TASK REQUIREMENTS: Set down each record that follows exactly. Drop the images.

DATA PROVIDED:
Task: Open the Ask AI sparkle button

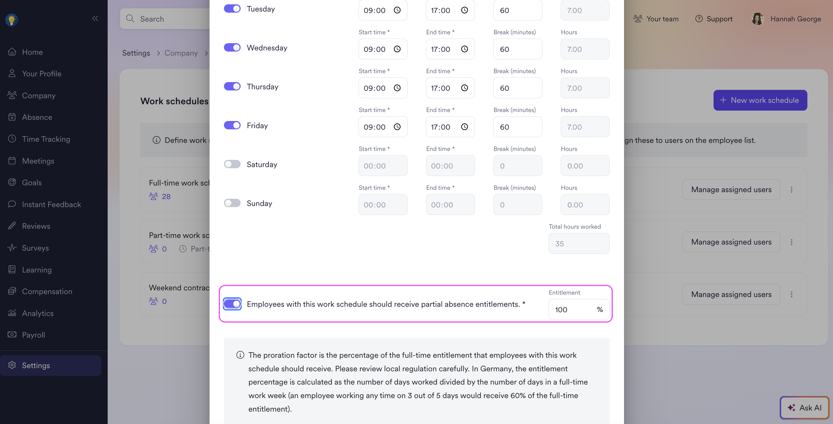Action: tap(805, 407)
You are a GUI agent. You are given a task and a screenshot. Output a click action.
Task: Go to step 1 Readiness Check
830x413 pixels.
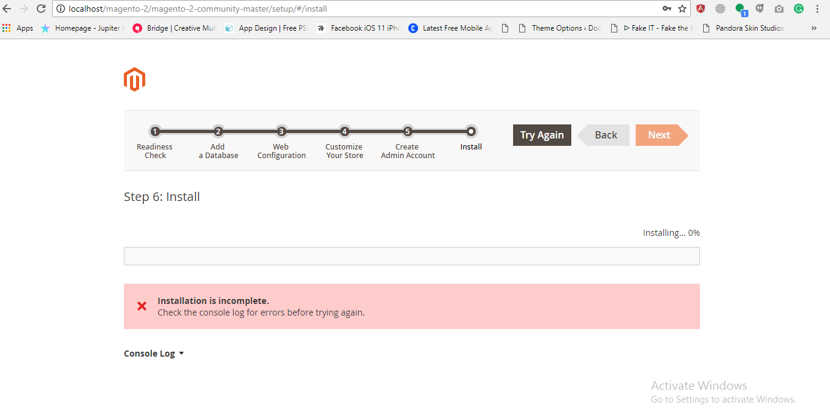tap(155, 132)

RESPONSE TO THIS TASK:
Task: Open the Ask AI sparkle button

Action: tap(805, 407)
You are a GUI agent. You are given a task and a screenshot. Output a click action.
Task: Go to step 1 Readiness Check
830x413 pixels.
tap(155, 132)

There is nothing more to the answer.